According to Diego Aliaga, head of the Agroforestry Innovation Center at the Universidad Científica del Sur (UCS), research on micro-tomatoes is progressing positively. "Trials were carried out with four varieties, and the Solanum pimpinellifolium variety was chosen. It was used to start the development of seedlings and was concatenated with the subsequent evaluation of these tomatoes. We are also working to promote, manage, and put the product on the market," he stated.

One of the characteristics of the micro-tomato studied by UCS is that its caliber is smaller than the cherry tomato and can measure just a couple of centimeters. "We've used them in salads and sautéed them. Now we are going to deliver some small batches to some well-known chefs so that they give us their verdict on their gastronomic potential. I believe they provide an explosion of flavors in one bite. They have a similar acidity and contrast as cherry tomatoes, but they're smaller and have an important aesthetic aspect that can be of value."
════════════════════
_Request 1:_ In the micro-tomato text, which variety was chosen after trials with four varieties?
The rows have no connection to the micro-tomato text.

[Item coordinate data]
════════════════════
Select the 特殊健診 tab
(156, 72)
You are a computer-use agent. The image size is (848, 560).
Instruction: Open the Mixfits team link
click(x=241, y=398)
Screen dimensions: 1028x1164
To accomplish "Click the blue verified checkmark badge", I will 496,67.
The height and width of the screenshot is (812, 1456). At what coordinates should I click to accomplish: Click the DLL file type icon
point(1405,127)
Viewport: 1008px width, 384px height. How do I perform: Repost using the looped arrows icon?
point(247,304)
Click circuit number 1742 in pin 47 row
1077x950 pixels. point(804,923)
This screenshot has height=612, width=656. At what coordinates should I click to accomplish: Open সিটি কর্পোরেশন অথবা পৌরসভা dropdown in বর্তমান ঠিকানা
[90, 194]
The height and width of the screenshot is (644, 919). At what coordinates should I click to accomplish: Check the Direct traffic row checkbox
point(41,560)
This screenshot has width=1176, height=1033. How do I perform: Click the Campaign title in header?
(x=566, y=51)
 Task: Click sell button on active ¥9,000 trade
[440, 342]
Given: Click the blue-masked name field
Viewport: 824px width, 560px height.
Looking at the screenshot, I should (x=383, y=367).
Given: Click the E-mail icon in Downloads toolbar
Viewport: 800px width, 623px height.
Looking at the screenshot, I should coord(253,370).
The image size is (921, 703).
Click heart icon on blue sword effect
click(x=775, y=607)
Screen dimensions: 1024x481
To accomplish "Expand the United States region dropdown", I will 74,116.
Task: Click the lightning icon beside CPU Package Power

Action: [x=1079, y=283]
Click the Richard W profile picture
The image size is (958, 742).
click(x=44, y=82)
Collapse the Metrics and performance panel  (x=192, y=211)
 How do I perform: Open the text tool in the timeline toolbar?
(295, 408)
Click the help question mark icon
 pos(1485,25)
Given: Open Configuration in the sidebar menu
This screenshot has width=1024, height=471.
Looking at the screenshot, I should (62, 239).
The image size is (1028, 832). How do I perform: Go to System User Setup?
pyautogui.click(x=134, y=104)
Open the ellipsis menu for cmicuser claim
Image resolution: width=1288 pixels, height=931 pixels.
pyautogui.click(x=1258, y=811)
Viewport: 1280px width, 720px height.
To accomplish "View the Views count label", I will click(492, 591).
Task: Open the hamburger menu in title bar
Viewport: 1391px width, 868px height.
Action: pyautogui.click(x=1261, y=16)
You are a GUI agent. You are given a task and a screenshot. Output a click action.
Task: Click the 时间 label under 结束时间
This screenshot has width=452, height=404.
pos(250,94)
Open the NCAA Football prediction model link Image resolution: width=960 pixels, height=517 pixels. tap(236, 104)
════════════════════
_Request 2:_ In the rows, rewrite the part that opens with the line containing "Task: Open the hamburger menu in title bar" and closes with the end of the rows, putting "navigation menu" in place of "hamburger menu" and changing nothing else.

_Task solution 1:_ Solanum pimpinellifolium

_Task solution 2:_
Task: Open the navigation menu in title bar
Viewport: 1391px width, 868px height.
Action: pyautogui.click(x=1261, y=16)
You are a GUI agent. You are given a task and a screenshot. Output a click action.
Task: Click the 时间 label under 结束时间
This screenshot has width=452, height=404.
pos(250,94)
Open the NCAA Football prediction model link Image resolution: width=960 pixels, height=517 pixels. tap(236, 104)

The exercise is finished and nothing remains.